● **Aim**
Reproduce the portion of the three-body lab page from "In this lab you" up to and including "objects through time.".

● **Provided passage**
------

MA/CS 371 - Lab 10
Solving A Simplified Three Body Problem with a Predictor-Corrector Method

Section 1: Introduction

In this lab you will

Section 2: Topics for Lecture

I will briefly discuss MATLAB's movie function. We will be using it in this lab to show the motion of the objects through time.

Section 3: The System of ODEs

The following differential equations describe the motion of a body in orbit about two much heavier bodies. An example would be a space shuttle in orbit around the earth and moon.

The coordinate system is a little tricky if we try to consider the moon's orbit around the earth at the same time as we consider the shuttle moving around the whole system. Let's simplify things a bit by saying that the center of the earth-moon system is the origin and that the positive x-axis points towards the center of mass of the moon. (This means that the coordinate system is rotating as the moon revolves around the earth.) Then if u represents the relative mass of the moon to the total mass of the earth-moon system, the center of mass of the earth is at (-u,0) and the center of mass of the moon is at (1-u,0). Note that the origin is inside the earth but not at the center of the earth! We can then consider the position of the shuttle as a function of time, (x(t),y(t)). See the figure below.

------

● **Dataset content**
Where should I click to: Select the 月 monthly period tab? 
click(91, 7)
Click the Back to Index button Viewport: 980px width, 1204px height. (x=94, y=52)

------

● **Exercise result**
In this lab you will

Section 2: Topics for Lecture

I will briefly discuss MATLAB's movie function. We will be using it in this lab to show the motion of the objects through time.